Experte: „Überzogen“

Polaschek will Kritik an Lehrplänen ernst nehmen

Politik
21.09.2022 10:05

Die Entwürfe für die neuen Lehrpläne sind bei Lehrern und Bildungsexperten auf Kritik gestoßen - diese seien unleserlich verfasst, praxis- und realitätsfern, so die Vorwürfe. Bildungsminister Martin Polaschek versprach nun, dieses Feedback „sorgfältig zu sichten“. „Dass es nicht nur Zustimmung gibt, ist klar.“ Man müsse schauen, welche Standesvertretungsgruppen welche Kritik geäußert habe, „wir nehmen es jedenfalls ernst“, versprach er. Mit einem neuen Strategiepapier sollen Schulen zudem künftig besser für die Bekämpfung von Antisemitismus gerüstet sein. 

„Es gibt viele - positive, negative Stellungnahmen. Wir werden diese Stellungnahmen sorgfältig sichten“, sagte der Minister nach dem Ministerrat. Er verwies darauf, dass „sehr viel Experten“, auch Lehrer und Lehrerinnen, an den Lehrplänen für die Volks- und Mittelschule bzw. AHS-Unterstufe mitgearbeitet hätten. Auch habe es eine lange Begutachtungsfrist von zehn Wochen gegeben, betonte er. 

Bildungsminister Martin Polaschek (Bild: APA/TOBIAS STEINMAURER)
Bildungsminister Martin Polaschek

Bildungsexperte: „Völlig überzogenes Dokument“
Der emeritierte Bildungswissenschafter Stefan Hopmann kann die Kritik der Lehrer nachvollziehen: „Ich habe selten ein so überfrachtetes, mit Erwartungen völlig überzogenes Dokument gesehen“, meinte er im Ö1-„Morgenjournal“ zu den Lehrplänen. „Wenn man ernsthaft unterrichten wollte,(....) was da alles aufgeführt wird, würde man von Hölzchen auf Stöckchen springen und nie dazu kommen, irgendetwas etwas ernsthaft zu bearbeiten.“

Die vorgegebenen Ziele könnten in der Realität nie erreicht werden, meinte Hopmann. „Die Lyrik im ersten Teil des Lehrplans“ sei „weit überschießend“:„Da wird eine Riesenerwartungshaltung aufgebaut, die mit täglichem Unterricht wenig bis gar nichts zu tun hat.“ Er plädierte daher dafür, das Regelwerk „auf ein Maß zurechtzustutzen, das auch mit der Schulrealität zu tun hat“ und aus der Fülle an Themen jene Teilbereiche auszuwählen, die realistisch auch im Unterricht behandelt werden können.

Auszug aus dem neuen Lehrplan:

„Lehrerinnen und Lehrer verstehen es als ihre Aufgabe, Schülerinnen und Schüler individuell wahrzunehmen und zu fördern und vermeiden stereotype Zu- und Festschreibungen. Lehrerinnen und Lehrer kennen und nutzen geeignete pädagogische Diagnoseinstrumente, um die Lernvoraussetzungen der Schülerinnen und Schüler festzustellen und deren Lernprozesse entsprechend begleiten zu können.
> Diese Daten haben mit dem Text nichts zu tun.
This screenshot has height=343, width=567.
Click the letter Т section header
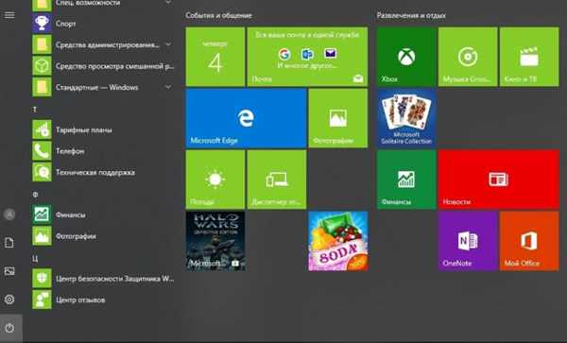coord(35,109)
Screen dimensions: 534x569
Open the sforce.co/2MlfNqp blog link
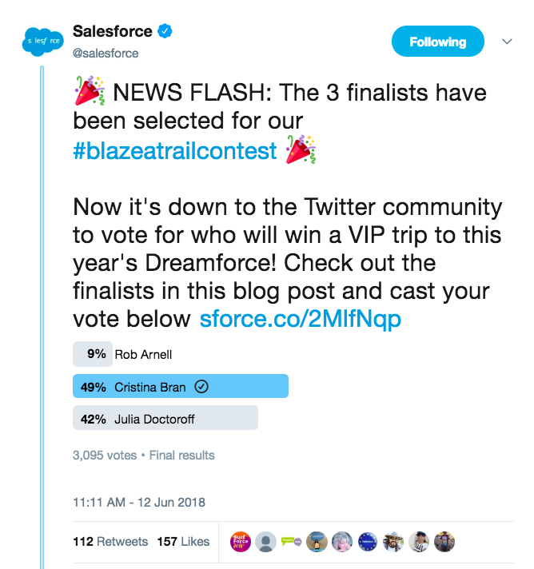[300, 319]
Sie fördern individuelle Lernprozesse durch unterschiedliche und abwechslungsreiche Lernsettings und verwenden dazu passende Lernmaterialien. Sie geben individuelle, lernförderliche Rückmeldungen und ermöglichen den Schülerinnen und Schülern, ihren Kompetenzzuwachs bewusst wahrzunehmen.“

Lehrpläne sollen ab nächstem Schuljahr gelten
Die neuen Lehrpläne für alle Fächer der Volksschule, Mittelschule und AHS-Unterstufe werden seit 2018 erarbeitet und sollen ab 2023/24 gelten. Technisch sind sie Verordnungen, die vom jeweiligen Bildungsminister erlassen werden.
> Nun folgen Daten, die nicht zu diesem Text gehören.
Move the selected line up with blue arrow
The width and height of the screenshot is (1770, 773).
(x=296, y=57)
Antisemitismus-Programm in Schulen
Ein neues Strategiepapier soll Schuldirektionen, Bildungsverwaltung und die für die Lehreraus- und -weiterbildung zuständigen Pädagogischen Hochschulen bzw. Universitäten künftig besser rüsten, um gegen Antisemitismus vorzuzugehen. Auch Empfehlungen zur Unterstützung von Menschen, die von antisemitischen Vorfällen betroffen waren, finden sich in dem Papier mit dem Titel „Prävention von Antisemitismus durch Bildung“, das am Mittwoch in Wien präsentiert wurde.